# Data analysis exercise

The purpose of this exercise is to provide an example of how you organize, perform, and communicate your work. The exercise itself is not meant to be difficult or particularly time consuming. We value our time, and we value your time. Feel free to explain what you would do if you had more time. Please include all of the source code for your analysis in your report, and please describe all of the steps. We should be able to reproduce your analysis with little work using the content of your report.

This exercise asks some questions about a collection of records that simulate personal information such as name, address, and phone number. The associated data file contains records in JSON Lines format with one JSON object per line. The records contain nested fields, and different records might contain different fields. The high level concept of this exercise is to picture this data set as a structured table. Because each JSON record is independent, some or all of the columns in this table can have missing values. Below, we refer to the names of the columns in this table as named fields.

Please present your solution as a single report that includes code, descriptive text, and results. We encourage you to include explanations of your approach to each problem. Examples of acceptable formats are PDF or HTML files generated from RMarkdown, Juypter Notebooks, or any another method you prefer.

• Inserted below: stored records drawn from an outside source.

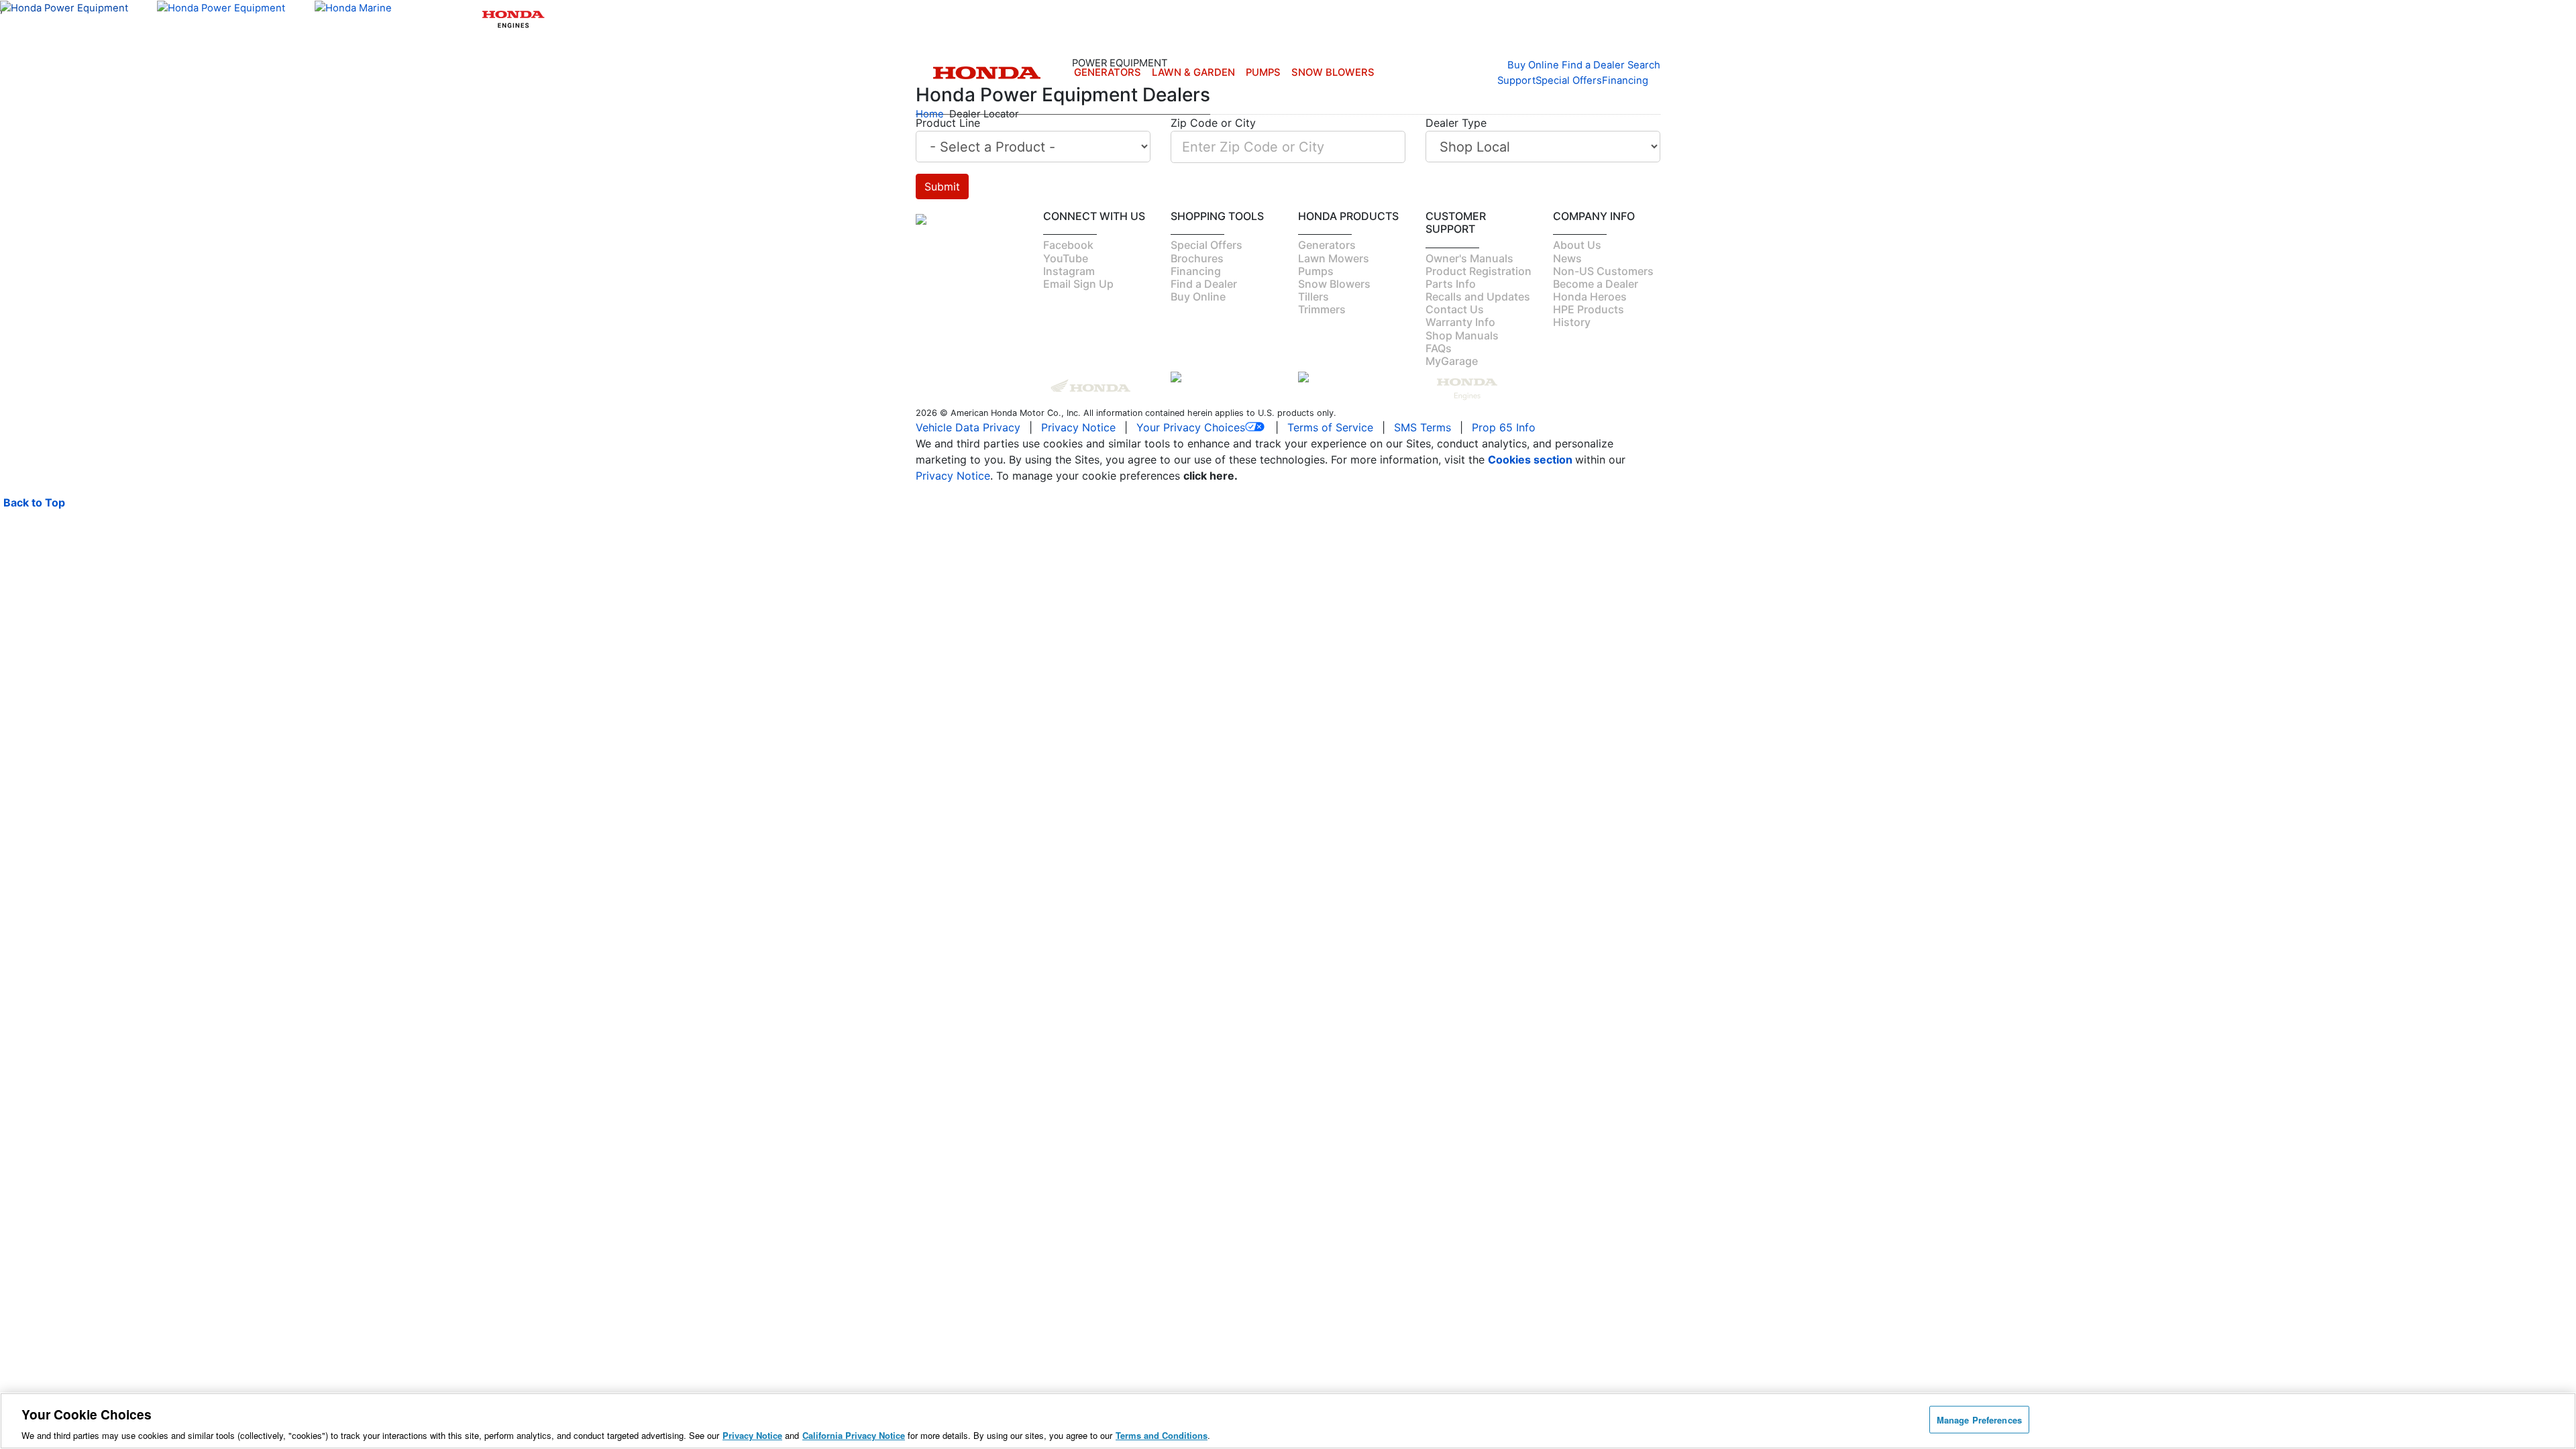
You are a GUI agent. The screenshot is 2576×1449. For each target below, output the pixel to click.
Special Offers (1569, 80)
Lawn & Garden (1193, 72)
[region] (1288, 1421)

### 1. Start by making a list of all of the nested named fields that appear in any record. Concatenate nested field names using a period '.' to defind named fields for nested records. Present the list in alphabetical order. For example, if our data file contained the following
{"name": "Jane Doe", "address": {"personal": {"street": "123 Main St.", "city": "Springfield"}}}
{"name": "John Doe", "email": "johndoe@example.com"}
{"name": {"first": "Anne", "last": "Smyth"}, "phone": "123-245-7890"}
then the ordered list of fields would be
["address.personal.city", "address.personal.street", "email", "name", "name.first", "name.last", "phone"]
Note that a top-level named field such as "name" could contain either text or a nested JSON object. Thus "name" and "name.first" could both exists as separate fields in your list.

**Solution:** To parse the jsonl file, I used *json_normalize* from *pandas.io.json* and *jsonlines* packages. The *jsonlines* package could read the jsonl file line by line and the *json_normalize* package could parse the nested dict in jsonl file and concatenate nested field names using a period '.' to defind named fields for nested records. Unfortunately, the *jsonlines* package doesn't work for my Jupyter Notebook so I did it in python command. I parse the jsonl file and write the pandas dataframe into a csv file. Then I loaded the csv file in Jupyter Notebook for further analysis. I put my code in the markdown cell because I run it in the python commander. 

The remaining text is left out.